Retype, without any changes, the part of the diary entry that opens with the words "I wanted to" and closes with "today is good.".

**Supplied text**.
☆ ☆ ☆

Thursday, 18 September 2008

why bother

I wanted to update last night, but suffered an injury to my wrist (caused by Jake, my dog) - and typing was painful. I kept an ice pack on for hours, so typing was also a bit well, wet - and today while my wrist is a bit stiff, and still swollen and obviously bruised - typing doesn't hurt that bad. I get a few twinges, but given it felt like it had been broken last night - today is good.

I slept all day today. I just couldn't wake up at all, patch kept knocking me out. I kept trying to wake up, but kept dropping back to sleep. When I finally did manage to stay awake, I came downstairs just in time for Mum to have mad turn. My Mum gets depressed, but she does nothing about it. She blames everyone else for everything, acts dreadfully towards us, in a really nasty way, then wants everything done for her. She has aches and pains and does nothing for it, at all. She wants to be an invalid, and then gets upset when we won't support her wanting to be an invalid, when she's not and can do things, she just doesn't want to. So after her sitting crying and blaming everyone for everything, she went to bed. At about 6pm. It wasn't worth getting up. Dad said she'd been looking for an excuse all day to go off on one. And I hate her when she's like that. And the problem is, if she ever has a real issue - she cries wolf so often, we'd never know.

☆ ☆ ☆

**Supplied data**.
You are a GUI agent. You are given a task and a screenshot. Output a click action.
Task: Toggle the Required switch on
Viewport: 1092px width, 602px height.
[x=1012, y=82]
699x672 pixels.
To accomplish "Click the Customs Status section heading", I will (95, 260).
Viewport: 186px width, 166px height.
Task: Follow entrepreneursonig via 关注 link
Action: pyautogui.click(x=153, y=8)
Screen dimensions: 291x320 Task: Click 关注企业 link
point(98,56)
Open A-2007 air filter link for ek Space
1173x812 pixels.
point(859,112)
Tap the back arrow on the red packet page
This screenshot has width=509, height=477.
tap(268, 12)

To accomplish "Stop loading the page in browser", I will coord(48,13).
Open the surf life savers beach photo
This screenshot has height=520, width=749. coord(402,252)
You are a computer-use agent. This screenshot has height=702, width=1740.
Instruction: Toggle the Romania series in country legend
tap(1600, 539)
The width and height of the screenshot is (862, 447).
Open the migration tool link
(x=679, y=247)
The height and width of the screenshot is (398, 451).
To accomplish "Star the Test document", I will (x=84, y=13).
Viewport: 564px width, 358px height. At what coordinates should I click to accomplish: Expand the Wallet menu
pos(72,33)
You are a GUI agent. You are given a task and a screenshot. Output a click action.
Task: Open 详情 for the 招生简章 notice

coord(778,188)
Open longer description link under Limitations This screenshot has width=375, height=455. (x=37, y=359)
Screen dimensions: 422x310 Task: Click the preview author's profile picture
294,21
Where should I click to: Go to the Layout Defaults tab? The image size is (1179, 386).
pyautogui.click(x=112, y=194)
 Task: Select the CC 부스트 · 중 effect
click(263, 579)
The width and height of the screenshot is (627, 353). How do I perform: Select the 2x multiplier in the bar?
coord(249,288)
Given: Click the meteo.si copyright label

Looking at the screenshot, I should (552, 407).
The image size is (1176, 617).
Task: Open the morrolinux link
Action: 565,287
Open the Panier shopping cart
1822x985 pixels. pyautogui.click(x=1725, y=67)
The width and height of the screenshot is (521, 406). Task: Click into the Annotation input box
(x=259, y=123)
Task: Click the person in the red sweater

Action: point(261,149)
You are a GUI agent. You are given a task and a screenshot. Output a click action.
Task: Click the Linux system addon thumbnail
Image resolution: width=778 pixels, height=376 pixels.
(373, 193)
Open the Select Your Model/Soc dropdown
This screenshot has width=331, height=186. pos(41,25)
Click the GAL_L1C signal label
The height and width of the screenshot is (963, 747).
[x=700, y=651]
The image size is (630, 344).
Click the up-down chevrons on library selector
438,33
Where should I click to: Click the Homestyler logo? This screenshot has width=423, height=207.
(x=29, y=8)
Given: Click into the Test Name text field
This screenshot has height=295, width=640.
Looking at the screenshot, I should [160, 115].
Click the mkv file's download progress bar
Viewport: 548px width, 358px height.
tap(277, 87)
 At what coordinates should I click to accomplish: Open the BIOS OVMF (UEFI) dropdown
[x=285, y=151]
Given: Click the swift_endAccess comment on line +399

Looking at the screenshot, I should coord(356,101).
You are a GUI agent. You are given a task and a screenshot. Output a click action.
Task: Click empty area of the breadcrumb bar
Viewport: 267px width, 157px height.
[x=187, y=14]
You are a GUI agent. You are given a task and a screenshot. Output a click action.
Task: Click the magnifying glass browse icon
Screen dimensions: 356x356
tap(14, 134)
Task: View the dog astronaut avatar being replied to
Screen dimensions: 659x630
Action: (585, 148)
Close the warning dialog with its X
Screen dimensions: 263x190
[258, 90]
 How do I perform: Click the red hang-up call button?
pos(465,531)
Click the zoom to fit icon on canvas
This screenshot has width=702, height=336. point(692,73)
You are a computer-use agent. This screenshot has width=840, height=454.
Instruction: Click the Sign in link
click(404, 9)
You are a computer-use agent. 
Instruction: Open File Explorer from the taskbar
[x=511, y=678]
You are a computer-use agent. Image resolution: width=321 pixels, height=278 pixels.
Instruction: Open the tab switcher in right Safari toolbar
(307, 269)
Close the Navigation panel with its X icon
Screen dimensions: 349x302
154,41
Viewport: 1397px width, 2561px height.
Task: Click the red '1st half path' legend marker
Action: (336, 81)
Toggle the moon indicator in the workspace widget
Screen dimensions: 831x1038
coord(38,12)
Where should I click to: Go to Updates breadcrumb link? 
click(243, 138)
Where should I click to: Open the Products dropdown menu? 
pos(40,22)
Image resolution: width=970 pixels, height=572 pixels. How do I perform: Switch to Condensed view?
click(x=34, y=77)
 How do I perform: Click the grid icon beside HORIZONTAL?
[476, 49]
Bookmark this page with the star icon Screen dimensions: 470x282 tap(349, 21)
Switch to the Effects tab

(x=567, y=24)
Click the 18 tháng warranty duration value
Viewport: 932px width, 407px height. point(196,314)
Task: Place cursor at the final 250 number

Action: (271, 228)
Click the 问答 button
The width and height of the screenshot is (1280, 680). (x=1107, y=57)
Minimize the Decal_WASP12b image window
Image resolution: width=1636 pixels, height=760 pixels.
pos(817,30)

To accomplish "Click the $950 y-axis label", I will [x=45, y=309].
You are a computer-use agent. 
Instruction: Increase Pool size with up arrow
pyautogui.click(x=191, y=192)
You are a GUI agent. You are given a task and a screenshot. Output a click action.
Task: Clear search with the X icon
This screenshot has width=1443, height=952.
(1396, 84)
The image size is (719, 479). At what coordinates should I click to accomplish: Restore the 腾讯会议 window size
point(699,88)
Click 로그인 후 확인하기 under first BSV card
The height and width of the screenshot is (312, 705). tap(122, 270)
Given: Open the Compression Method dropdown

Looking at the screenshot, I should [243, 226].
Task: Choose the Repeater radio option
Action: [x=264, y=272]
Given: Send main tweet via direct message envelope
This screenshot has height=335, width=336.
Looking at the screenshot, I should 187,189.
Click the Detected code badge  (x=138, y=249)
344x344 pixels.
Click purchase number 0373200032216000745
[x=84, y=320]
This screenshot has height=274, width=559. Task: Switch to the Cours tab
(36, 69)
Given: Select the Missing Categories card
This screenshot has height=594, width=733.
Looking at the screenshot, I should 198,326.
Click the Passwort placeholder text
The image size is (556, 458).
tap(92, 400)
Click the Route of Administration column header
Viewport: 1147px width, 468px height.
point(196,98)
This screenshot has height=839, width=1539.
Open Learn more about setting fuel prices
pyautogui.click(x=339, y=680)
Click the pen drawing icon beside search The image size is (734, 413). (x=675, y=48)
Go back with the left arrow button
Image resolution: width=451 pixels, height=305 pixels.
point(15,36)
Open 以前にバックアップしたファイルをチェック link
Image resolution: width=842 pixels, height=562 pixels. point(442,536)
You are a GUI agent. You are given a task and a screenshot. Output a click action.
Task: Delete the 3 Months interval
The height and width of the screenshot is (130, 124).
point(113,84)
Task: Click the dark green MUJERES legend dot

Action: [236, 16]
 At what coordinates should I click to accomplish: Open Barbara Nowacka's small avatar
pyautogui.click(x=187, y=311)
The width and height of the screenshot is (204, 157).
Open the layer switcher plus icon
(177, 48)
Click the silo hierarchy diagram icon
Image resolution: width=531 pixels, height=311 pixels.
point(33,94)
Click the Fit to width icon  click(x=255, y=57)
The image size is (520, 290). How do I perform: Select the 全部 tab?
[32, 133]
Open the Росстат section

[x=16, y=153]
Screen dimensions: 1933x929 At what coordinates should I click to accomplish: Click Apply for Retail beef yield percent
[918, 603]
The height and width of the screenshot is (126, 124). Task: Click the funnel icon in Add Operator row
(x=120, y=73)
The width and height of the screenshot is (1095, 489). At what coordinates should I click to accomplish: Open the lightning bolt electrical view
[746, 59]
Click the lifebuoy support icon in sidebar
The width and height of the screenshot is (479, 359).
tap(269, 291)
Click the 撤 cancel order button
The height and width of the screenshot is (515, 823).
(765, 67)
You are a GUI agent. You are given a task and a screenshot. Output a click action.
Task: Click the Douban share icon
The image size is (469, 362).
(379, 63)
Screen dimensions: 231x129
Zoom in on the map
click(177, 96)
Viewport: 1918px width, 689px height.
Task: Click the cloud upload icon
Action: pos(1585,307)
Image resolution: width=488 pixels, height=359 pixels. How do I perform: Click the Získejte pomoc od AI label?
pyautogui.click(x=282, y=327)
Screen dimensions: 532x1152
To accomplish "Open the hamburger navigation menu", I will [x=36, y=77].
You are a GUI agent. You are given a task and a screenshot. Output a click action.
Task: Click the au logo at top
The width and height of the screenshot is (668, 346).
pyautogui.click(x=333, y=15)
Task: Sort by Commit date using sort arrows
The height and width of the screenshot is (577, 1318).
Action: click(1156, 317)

☆ ☆ ☆

**Reply to the exercise**.
I wanted to update last night, but suffered an injury to my wrist (caused by Jake, my dog) - and typing was painful. I kept an ice pack on for hours, so typing was also a bit well, wet - and today while my wrist is a bit stiff, and still swollen and obviously bruised - typing doesn't hurt that bad. I get a few twinges, but given it felt like it had been broken last night - today is good.